Le club des policiers yiddish de Michael Chabon, 10/18
D'ordinaire, l'uchronie est la chasse gardée des écrivains de science-fiction. C'est pourtant dans ce genre que Michael Chabon a choisi de fonder son Club des policiers yiddish.
Soit Meyer Landsman, policier en Alaska, territoire nordique devenu, en 1948, après que les juifs ont été chassés
d'Israël, un état au statut d'autonomie temporaire destiné à abriter les pionniers rescapés de la mésaventure palestinienne. Meyer est fils et neveu de pionniers juifs alaskiens. Son père,
rescapé du ghetto, joueur d'échecs émérite, s'est donné la mort après quelques années de vie américaine. Son oncle, flic, également joueur d'échecs, est une personnalité discréditée de la
communauté pour avoir mené des activités clandestines dans un but peu clair. Nous à quelques semaines de la rétrocession de l'Alaska aux Etats-Unis qui compte en faire un territoire administré
par les tinglits, les indiens primo-habitants de ces contrées.
Meyer est divorcé de Bina et vit depuis neuf mois dans un hôtel miteux du centre de Sitka, la capitale juive de l'Alaska. Il est alcoolique, dépressif, parfois brutal et éminemment solitaire. Il
déteste les échecs.
Au matin d'une nuit agitée, il est réveillé par le concierge de l'hôtel qui le fait pénétrer dans une chambre voisine où se trouve le cadavre d'un homme, visiblement exécuté par balles. Près du corps se trouve un jeu d'échecs.
Ce qui s'annonce là n'est pas qu'une simple enquête sur la mort d'un junkie quasi clochard, c'est le voyage de Meyer Landsman à travers l'histoire et la culture juive de l'après-guerre. Tout y passe : origines, racines, politique, légitimité, Israël, sionisme, lobbies, services secrets américains, mafia ultra-religieuse, Tsaddik-Ha Dor (une sorte de Messie), intrigues, bureaucratie, lâchetés ordinaires et miracles inouïs. Lansman nous entraîne donc à sa suite dans un roman dense – un peu trop parfois – où le sordide côtoie le divin, les joueurs d'échecs des candidats idéaux au suicide, où une vache rousse est protégée comme le plus précieux des trésors et où une simple ficelle sépare l'enfer des élus.
Côté style et construction, Chabon s'en donne à cœur-joie.

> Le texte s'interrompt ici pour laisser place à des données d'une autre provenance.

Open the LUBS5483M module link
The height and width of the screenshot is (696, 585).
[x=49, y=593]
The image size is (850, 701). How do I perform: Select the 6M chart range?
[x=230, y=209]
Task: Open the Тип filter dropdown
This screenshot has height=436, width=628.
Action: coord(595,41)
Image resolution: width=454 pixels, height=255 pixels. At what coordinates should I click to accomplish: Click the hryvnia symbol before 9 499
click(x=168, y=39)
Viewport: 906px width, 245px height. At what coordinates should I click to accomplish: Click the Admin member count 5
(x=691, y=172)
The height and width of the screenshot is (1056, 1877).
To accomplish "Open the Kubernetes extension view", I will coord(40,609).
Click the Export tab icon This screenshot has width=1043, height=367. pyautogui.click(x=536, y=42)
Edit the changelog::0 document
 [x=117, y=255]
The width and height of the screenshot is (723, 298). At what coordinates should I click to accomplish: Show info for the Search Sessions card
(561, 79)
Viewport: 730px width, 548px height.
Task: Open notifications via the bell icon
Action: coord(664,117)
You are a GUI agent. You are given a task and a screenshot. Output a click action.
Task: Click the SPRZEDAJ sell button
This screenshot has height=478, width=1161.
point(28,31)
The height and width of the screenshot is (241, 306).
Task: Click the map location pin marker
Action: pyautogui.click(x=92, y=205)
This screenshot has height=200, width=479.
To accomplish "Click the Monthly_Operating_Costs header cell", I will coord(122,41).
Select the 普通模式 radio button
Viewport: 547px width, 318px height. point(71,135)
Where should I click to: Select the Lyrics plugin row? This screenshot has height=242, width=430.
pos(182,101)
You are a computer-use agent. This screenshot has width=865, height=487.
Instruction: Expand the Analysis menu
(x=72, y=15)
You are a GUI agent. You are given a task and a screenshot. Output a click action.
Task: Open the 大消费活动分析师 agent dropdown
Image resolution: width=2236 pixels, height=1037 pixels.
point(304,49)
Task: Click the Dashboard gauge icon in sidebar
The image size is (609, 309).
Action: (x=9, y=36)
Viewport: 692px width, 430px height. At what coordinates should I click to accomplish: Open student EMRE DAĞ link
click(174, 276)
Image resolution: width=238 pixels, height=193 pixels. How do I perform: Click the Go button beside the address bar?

Il invente un argot judéo américain où le yiddish tient une place essentielle (pas de panique, il a prévu un lexique à la fin ; lexique dont la traduction a du causer pas mal de nuits blanches à Isabelle Delord-Philippe, la traductrice qu'il faut à la fois remercier et louer). Si Landsman doit beaucoup au Marlowe de Chandler, l'atmosphère de Sitka, la capitale où il évolue est, elle, une Vilnius désertée, un rêve sioniste de cité Yiddish idéale, incomplète et abandonnée par une population qui ne croit plus en son avenir. Rien n'est venu en Alaska, ni les juifs de la diaspora, ni la prospérité, ni le bonheur, encore moins la reconnaissance.
Le voisin mort de Landsman va se révéler être l'une des pièces essentielles d'un gigantesque complot ourdi par d'obscurs seconds couteaux de Sitka, un joueur d'échec génial, pion sacrifié dans une partie pourtant ingagnable. Évidemment, à la fin, comme chez Chandler, tout le monde a perdu, mais certains moins que d'autres. De là à ce que la morale soit sauve...
Décidément, c'est un drôle de temps pour être juif.